■ **EXCERPTED TEXT**
┄┄┄┄┄┄
That said, I can almost guarantee that you’ll find it quite overwhelming and uncomfortable, if it’s your first or – in my case – even your second visit. There are steps you can take, however, to ease your struggles. Based on my own steep learning curve, here are five things not to do in India.


1) Cheap Out

Just because a country can be done on the cheap, doesn’t mean you should do so. India is a case in point. 

You can effectively spend as little money as you like there. Set a daily budget of five dollars, euros, or pounds for your accommodation, and you’d still be able to get a private room most places. Go to any relatively regular, local restaurant and you’ll literally struggle to spend money. Order a lassi, big bottle of water, main course, paratha, and side dish and your bill will usually still come to around £3-4. Again, you could set a budget of £1-2 per meal, if you really wanted to, and still leave a restaurant feeling full. Tickets for trains and buses, for journeys lasting six, eight, 10 or more hours, can all be bought for £5 or less.
┄┄┄┄┄┄
■ **DATA SECTION**
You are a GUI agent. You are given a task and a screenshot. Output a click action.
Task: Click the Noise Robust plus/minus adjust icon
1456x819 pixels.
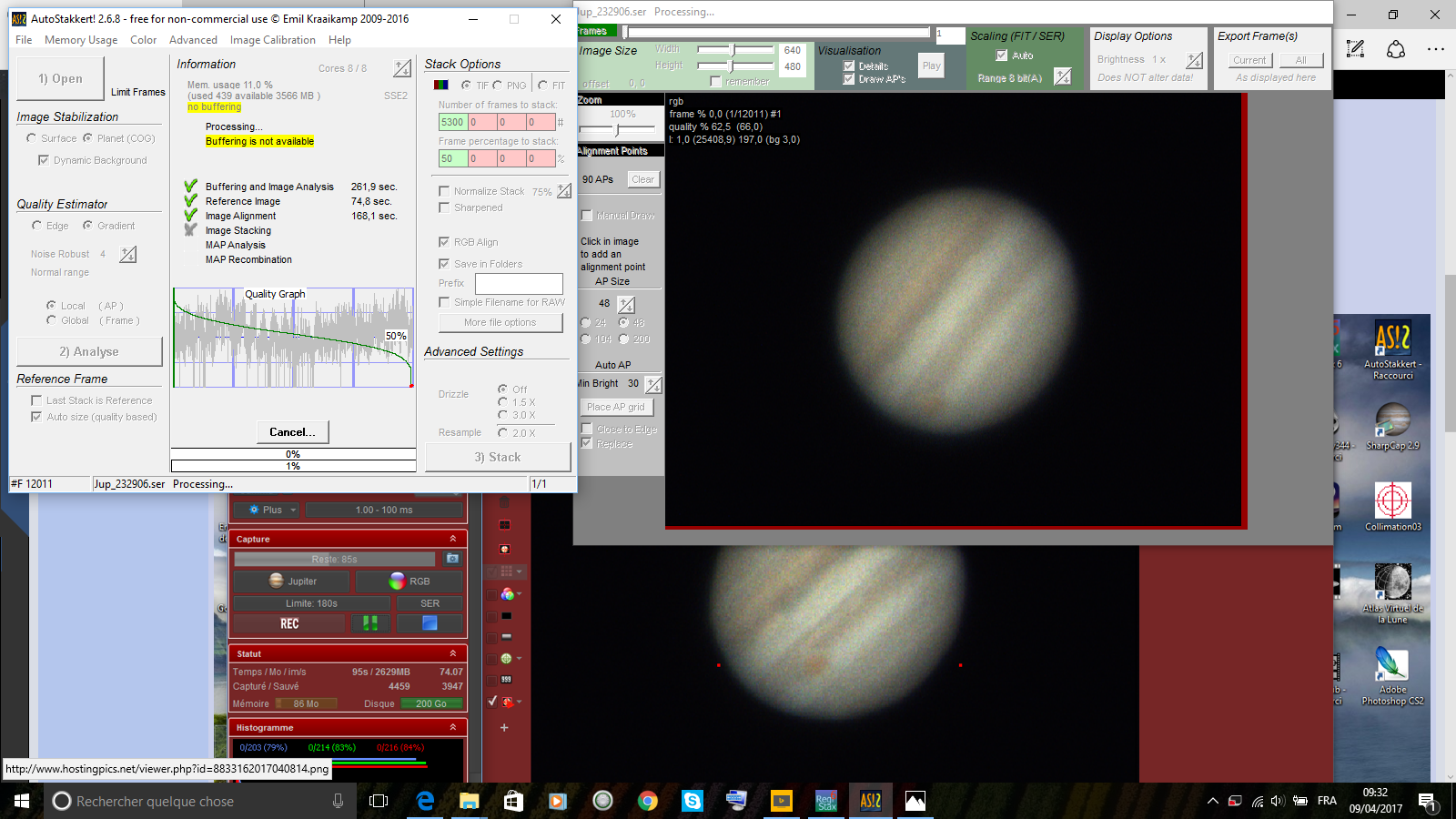pyautogui.click(x=128, y=255)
┄┄┄┄┄┄
■ **THE TASK**
Decide whether each statement below agrees with the excerpt on traveling in India. For each, answer yes or no and quote the words from the excerpt that decide it. (a) A daily accommodation budget of five dollars, euros, or pounds would still get a private room in most places. (b) Train and bus tickets for journeys of six hours or more usually cost more than £5. (c) The excerpt promises ten things not to do in India.

■ **THE ANSWER**
(a) Yes: "Set a daily budget of five dollars, euros, or pounds for your accommodation, and you’d still be able to get a private room most places."
(b) No: "Tickets for trains and buses, for journeys lasting six, eight, 10 or more hours, can all be bought for £5 or less."
(c) No: "here are five things not to do in India."